4. Mitigation Tactics
4.1 Abuse / Brute force
- Increase rate-limiter strictness temporarily by editing
config/limiting.php(if available) or applying runtime block in the load balancer. - Use fail2ban/WAF rules to block offending IPs. For quick local action:
sudo ufw deny from <ip_address> - Consider temporarily disabling gallery download by setting
PUBLIC_GALLERY_ENABLED=false(feature flag planned) and clearing cache.
4.2 Token Compromise
- Revoke specific token via Filament “Join Tokens” modal (Event → Join Tokens → revoke).
- Notify tenant with replacement token instructions.
- Audit join-token logs for additional suspicious use and consider rotating all tokens for the event.

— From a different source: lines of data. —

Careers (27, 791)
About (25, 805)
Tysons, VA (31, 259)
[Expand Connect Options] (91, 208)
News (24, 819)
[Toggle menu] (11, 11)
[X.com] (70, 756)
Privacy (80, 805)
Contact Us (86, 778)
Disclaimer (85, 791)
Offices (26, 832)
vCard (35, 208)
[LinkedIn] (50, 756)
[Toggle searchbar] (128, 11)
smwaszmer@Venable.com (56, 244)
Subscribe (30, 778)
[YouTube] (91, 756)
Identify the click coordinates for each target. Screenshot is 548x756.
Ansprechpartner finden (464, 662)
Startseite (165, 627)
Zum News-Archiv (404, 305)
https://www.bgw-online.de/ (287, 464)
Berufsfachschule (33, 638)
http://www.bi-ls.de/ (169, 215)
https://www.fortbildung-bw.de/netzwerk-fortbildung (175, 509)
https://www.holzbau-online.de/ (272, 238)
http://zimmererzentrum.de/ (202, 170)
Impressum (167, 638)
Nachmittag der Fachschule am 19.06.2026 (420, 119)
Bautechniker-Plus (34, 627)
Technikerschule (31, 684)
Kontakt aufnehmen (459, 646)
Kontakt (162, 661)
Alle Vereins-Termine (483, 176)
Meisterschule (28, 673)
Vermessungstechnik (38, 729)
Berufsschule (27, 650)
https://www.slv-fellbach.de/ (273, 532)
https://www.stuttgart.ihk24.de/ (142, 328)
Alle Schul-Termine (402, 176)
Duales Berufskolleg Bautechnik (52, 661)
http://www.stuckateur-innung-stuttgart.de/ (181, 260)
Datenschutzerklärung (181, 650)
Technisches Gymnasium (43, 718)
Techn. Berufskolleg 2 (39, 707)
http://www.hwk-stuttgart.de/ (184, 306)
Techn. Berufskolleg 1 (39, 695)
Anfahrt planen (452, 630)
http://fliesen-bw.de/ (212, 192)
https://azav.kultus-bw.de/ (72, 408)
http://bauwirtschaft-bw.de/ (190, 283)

4.3 Internal Failure (500s)
- Tail logs for stack traces.
- If due to downstream storage, fail closed: return 503 with maintenance banner while running
php artisan storage:diagnostics. - Roll back recent deployment or disable new feature flag if traced to release.
5. Communication
| Audience | Channel | Cadence |
|---|---|---|
| Internal on-call | Slack #incident-response, PagerDuty |
Initial alert, hourly updates. |
| Customer Support | Slack #support with summary |
Once per significant change (mitigation applied, issue resolved). |
| Tenants | Email template “Public gallery disruption” (see resources/lang/*/emails.php) |
Only for SEV-1 or impactful SEV-2 after mitigation. |
Document timeline, impact, and mitigation in the incident ticket.
6. Verification & Recovery
After applying mitigation:
- Re-run test requests for affected endpoints.

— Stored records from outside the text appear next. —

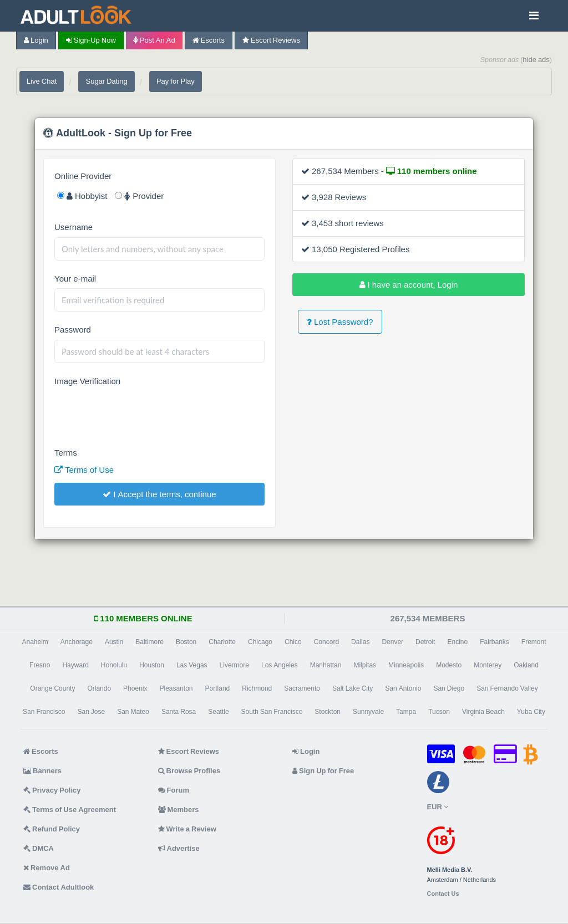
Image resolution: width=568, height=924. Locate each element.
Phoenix (135, 688)
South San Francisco (272, 712)
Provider (139, 196)
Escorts (209, 40)
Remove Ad (47, 867)
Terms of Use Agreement (69, 809)
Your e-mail (75, 278)
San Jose (91, 712)
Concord (326, 642)
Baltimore (149, 642)
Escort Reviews (271, 40)
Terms (65, 452)
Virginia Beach (483, 712)
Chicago (260, 642)
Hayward (75, 665)
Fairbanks (494, 642)
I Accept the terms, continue (159, 494)
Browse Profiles (189, 770)
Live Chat (42, 81)
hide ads (536, 59)
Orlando (99, 688)
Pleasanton (176, 688)
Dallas (360, 642)
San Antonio (403, 688)
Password (73, 329)
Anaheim (34, 642)
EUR (438, 806)
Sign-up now (91, 40)
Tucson (439, 712)
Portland (217, 688)
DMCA (38, 848)
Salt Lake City (352, 688)
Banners (42, 770)
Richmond (257, 688)
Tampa (406, 712)
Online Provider (83, 176)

- Validate join-token creation/revocation via Filament.
- Confirm error rates return to baseline in monitoring/dashboard.

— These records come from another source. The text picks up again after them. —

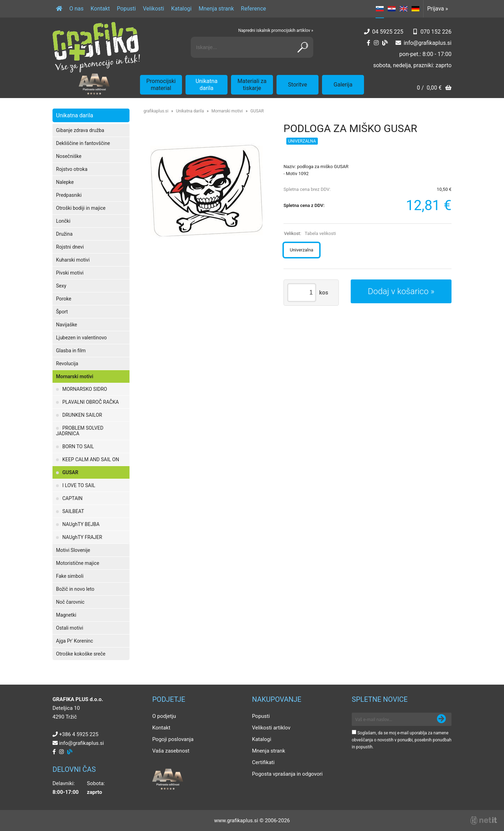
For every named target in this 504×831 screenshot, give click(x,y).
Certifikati (263, 762)
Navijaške (66, 325)
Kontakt (100, 8)
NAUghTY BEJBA (81, 524)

- Remove temporary firewall blocks once threat subsides.
7. Post-Incident Actions
- File RCA within 48 hours including: root cause, detection gaps, follow-up tasks (e.g., enabling synthetic monitors, adding audit fields).
- Update documentation if new procedures are required (
docs/prp/11-public-gallery.md,docs/prp/03-api.md). - Schedule backlog items for long-term fixes (e.g., better anomaly alerting, token analytics dashboards).
8. References & Tools
- Log aggregation:
storage/logs/laravel.log(local), Stackdriver/Splunk (staging/prod). - Rate limit config:
App\Providers\AppServiceProvider→RateLimiter::for('tenant-api')andEventPublicController::handleTokenFailure. - Token management UI: Filament → Events → Join Tokens.
- Signed URL generation:
app/Http/Controllers/Api/EventPublicController(for tracing download issues).
Keep this document alongside the other deployment runbooks and review quarterly.